- Born: March 14, 1887 Salt Lake City, Utah, U.S.
- Died: January 28, 1928 (aged 40) Salt Lake City, Utah, U.S.
- Resting place: Salt Lake City Cemetery
- Education: Art Students League of New York
- Occupation: Painter

= Lawrence Squires =

American painter

Lawrence Squires (March 14, 1887 - January 28, 1928) was an American painter. His artwork can be seen at the Denver Art Museum, the Springville Museum of Art, and the Utah State Capitol.

==Life==
Squires was born on March 14, 1887, in Salt Lake City, Utah. To pay for his artistic education, he worked as a barber like many of his relatives. Squires was a member of the Church of Jesus Christ of Latter-day Saints, he served his mission in Europe in 1907–1910. He briefly served in World War I.

Squires was trained as a painter by Mahonri Young in Utah, and by Kenneth Hayes Miller and Boardman Robinson at the Art Students League of New York.

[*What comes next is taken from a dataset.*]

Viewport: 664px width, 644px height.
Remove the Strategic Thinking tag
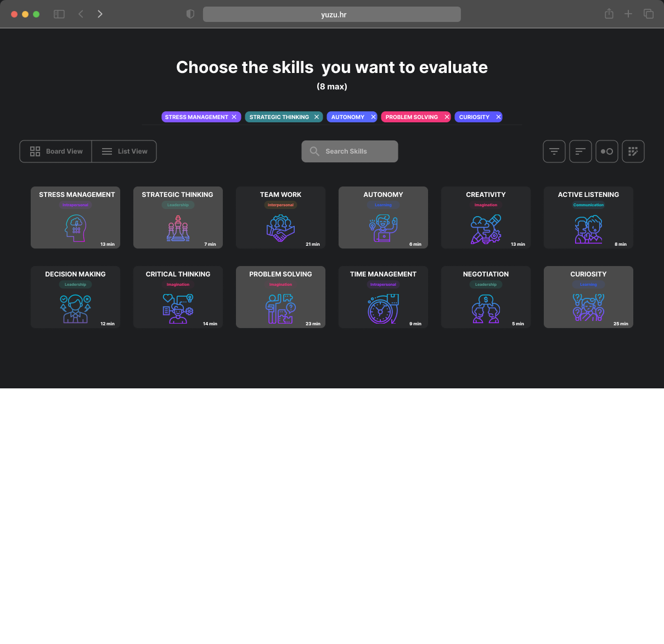tap(317, 117)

He painted in Salt Lake City, except for 1924 when he lived in Tucson, Arizona. According to the Utah Artists Project, "his technically proficient and sensitive style is well regarded in Utah art."

Squires died on January 18, 1928, and he was buried in the Salt Lake City Cemetery. His paintings can be seen at the Denver Art Museum, the Springville Museum of Art, and the Utah State Capitol.